Questo libro, ovviamente, non aveva nulla a che fare con l'ideologismo dell'autonomia. Aveva però un certo riscontro tra i creativi, al punto che si può immaginare, se non l'avessero scritto loro, Deleuze e Guattari, qualcosa di simile si sarebbe scritto da solo, con il concorso delle voci e dei graffiti, di quelli che ricreavano e riproducevano la soggettività perduta nelle strade, cominciando dal travestimento e dalla provocazione.
L'Anti-Edipo è la sintesi dell'uso disinvolto di tre linguaggi: Nietzsche, Freud/Lacan, Marx. La loro fusione ne produce un quarto, che è il linguaggio di Deleuze e Guattari, che a sua volta è prossimo ( o meglio, prossemico) a quello di Foucault.

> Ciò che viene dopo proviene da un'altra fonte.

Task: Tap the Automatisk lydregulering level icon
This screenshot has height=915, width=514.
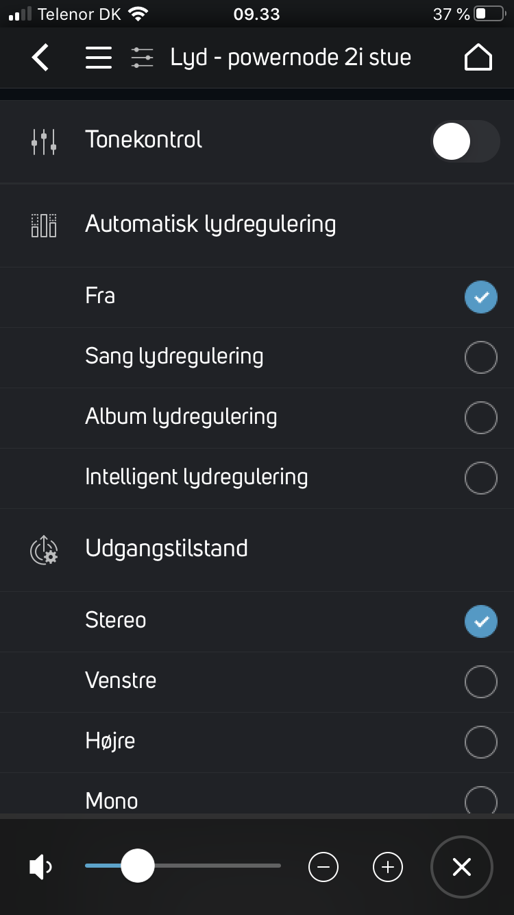Action: coord(44,225)
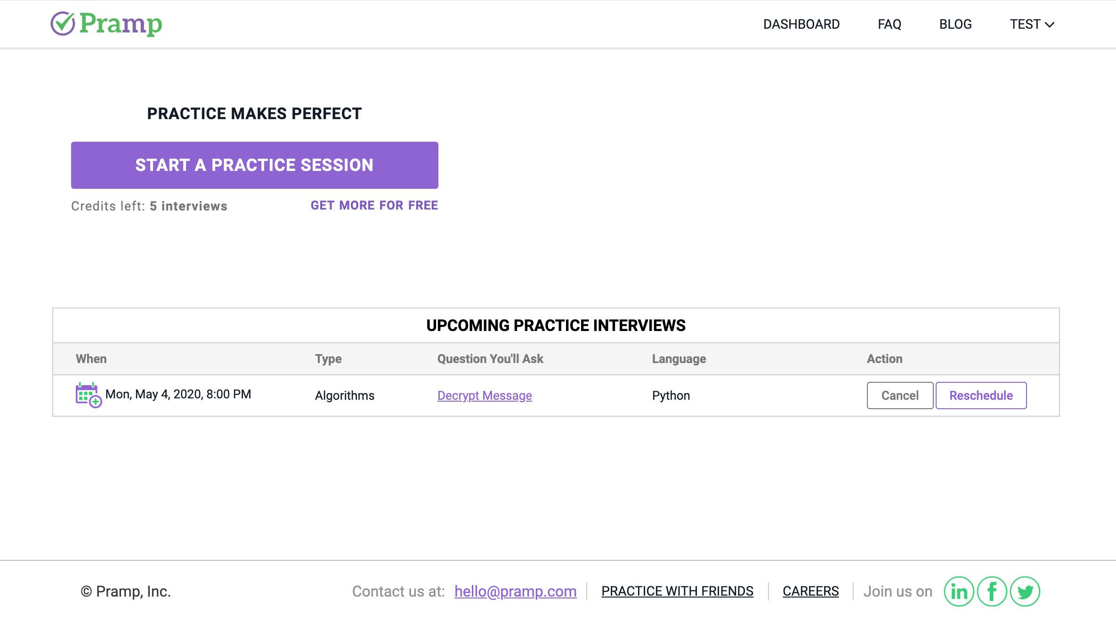Image resolution: width=1116 pixels, height=622 pixels.
Task: Click the add-to-calendar icon beside May 4
Action: [89, 395]
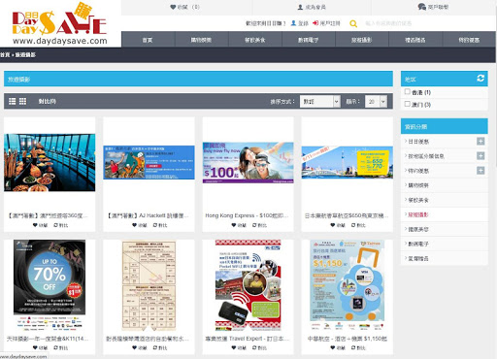Switch to grid view layout icon
Viewport: 497px width, 359px height.
(x=22, y=101)
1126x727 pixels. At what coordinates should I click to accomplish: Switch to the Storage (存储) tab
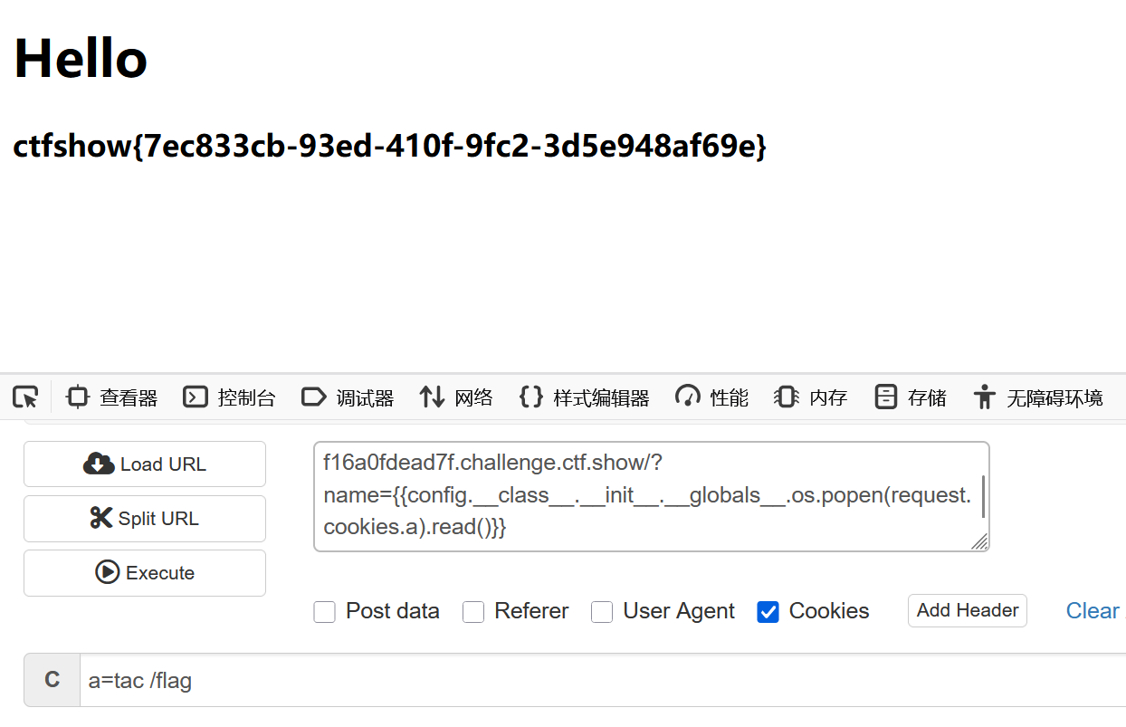911,397
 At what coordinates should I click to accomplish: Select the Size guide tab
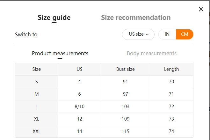(x=54, y=18)
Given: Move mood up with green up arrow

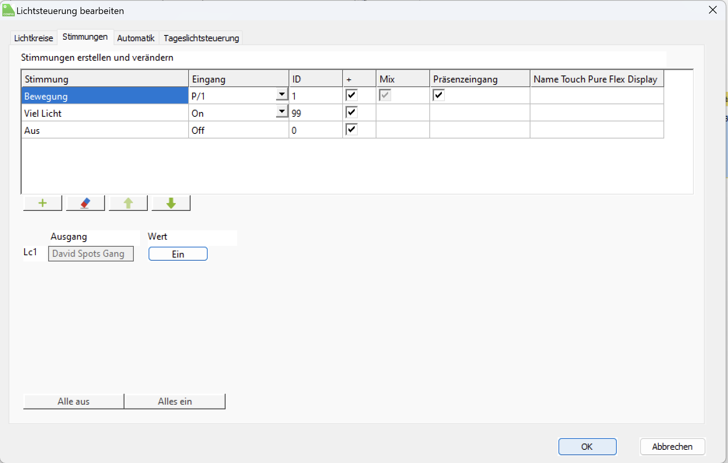Looking at the screenshot, I should [x=128, y=203].
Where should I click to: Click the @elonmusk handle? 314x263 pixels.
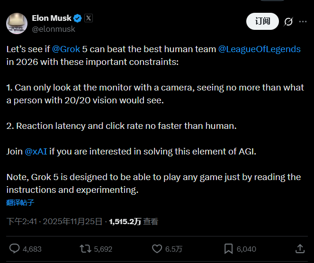point(53,29)

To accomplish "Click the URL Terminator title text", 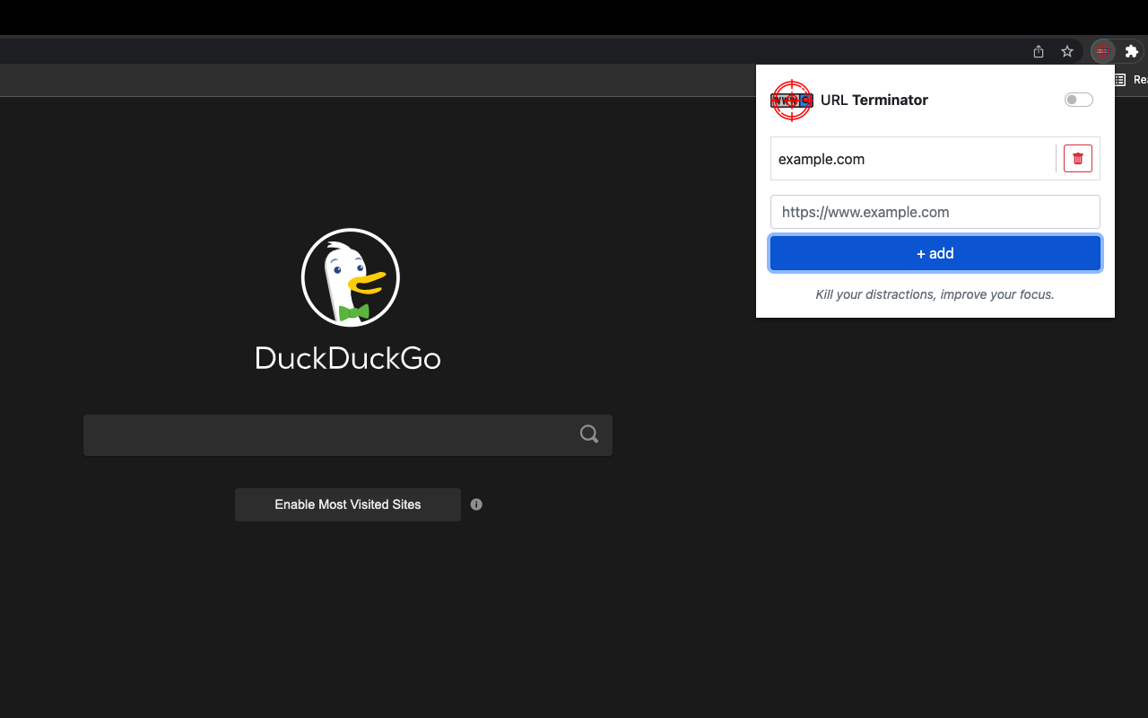I will 874,100.
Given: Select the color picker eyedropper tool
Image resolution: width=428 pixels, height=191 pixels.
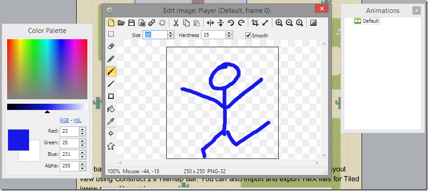Looking at the screenshot, I should (111, 121).
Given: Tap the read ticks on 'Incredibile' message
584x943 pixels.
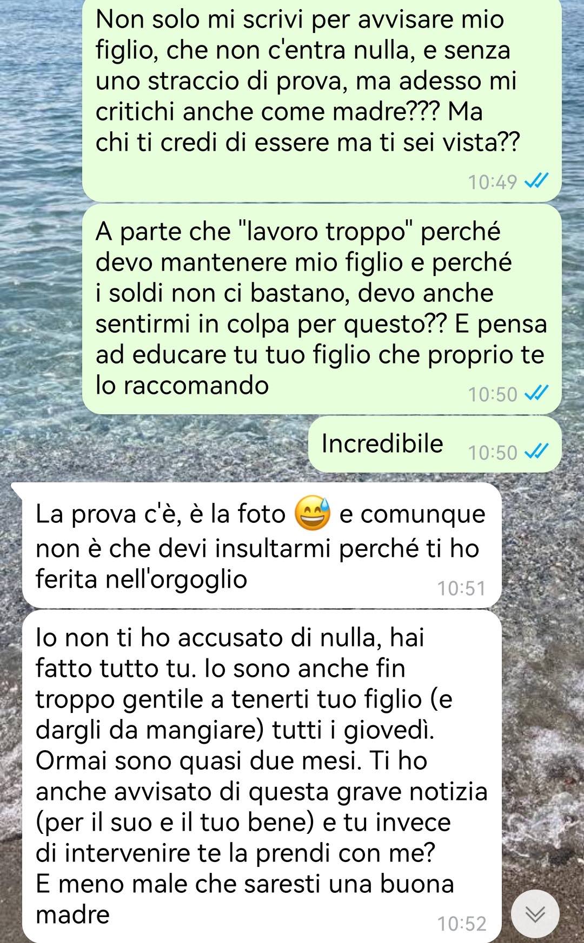Looking at the screenshot, I should pyautogui.click(x=537, y=452).
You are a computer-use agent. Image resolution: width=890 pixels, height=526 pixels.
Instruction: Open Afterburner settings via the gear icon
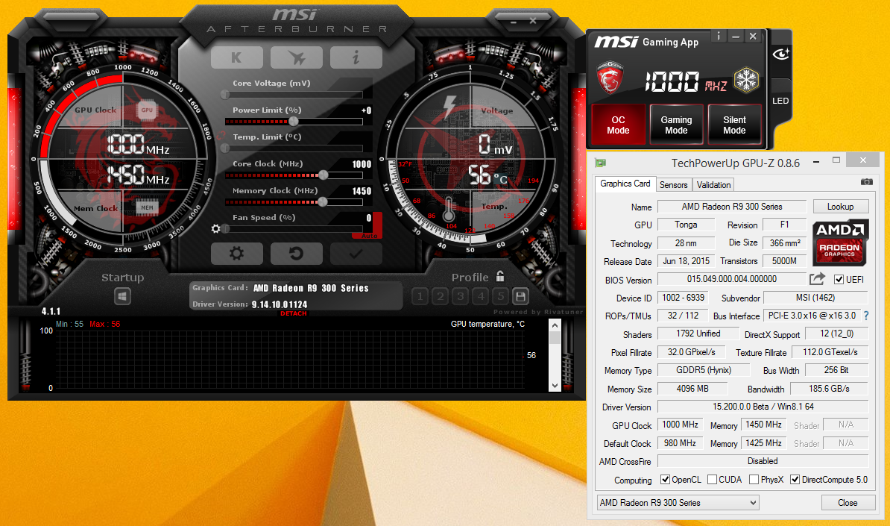[x=237, y=254]
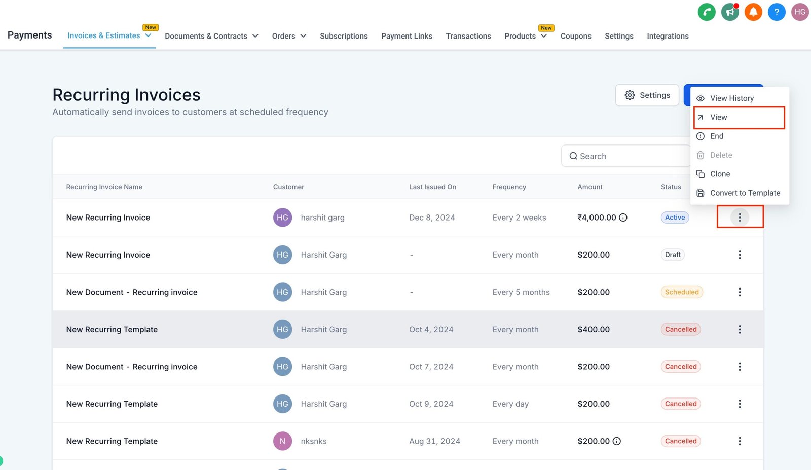Image resolution: width=811 pixels, height=470 pixels.
Task: Select View History from context menu
Action: coord(731,98)
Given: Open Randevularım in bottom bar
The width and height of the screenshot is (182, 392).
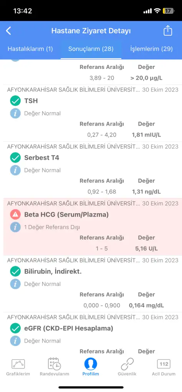Looking at the screenshot, I should click(x=55, y=367).
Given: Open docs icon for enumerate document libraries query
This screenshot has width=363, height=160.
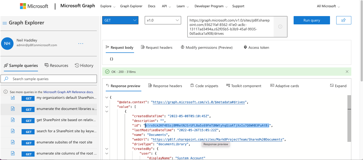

Dissentiamo da chi ha osservato che il libro evidenzi un'opposizione tra coscienza e desiderio, perché alla fine ci troviamo, anche se forse contro la stessa volontà degli autori, con una nuova coscienza del desiderio, con un'apertura al desiderio degli altri, che tanto certifica chi sono veramente gli altri, che è qualcosa di non completamente inutile: una chiacchiera produttiva di comprensione.
Ciò mette immediatamente in evidenza che le domande utilitaristiche del tipo "che cosa vuol dire" e " a che serve" intorno alle operazioni deleuziane hanno unicamente un posizionamento postumo. Ad oltre trentanni dall'uscita del libro, forse non abbiamo ancor chiaro che cosa voleva dire, ma " a cosa è servito?" si potrebbe cominciare a rispondere. Non certo a produrre una nuova scienza, la schizoanalisi, progetto del resto fallimentare in partenza per mancanza vistosa di capitali e di progetti chiari. La schizoanalisi fu solo, in senso deteriore, una moda per abusare del linguaggio, costruendo castelli di concetti senza un senso, una molteplicità di relazioni prive di referente, da parola senza senso ad altra parola senza senso. Portava nel linguaggio un algebra delle incognite senza quantità e qualità, intersecava piani senza definirine nemmeno uno. Era, insomma, una geometria del caos senza la volontà di trovare almeno un'ascissa ed un'ordinata, dicesi almeno una.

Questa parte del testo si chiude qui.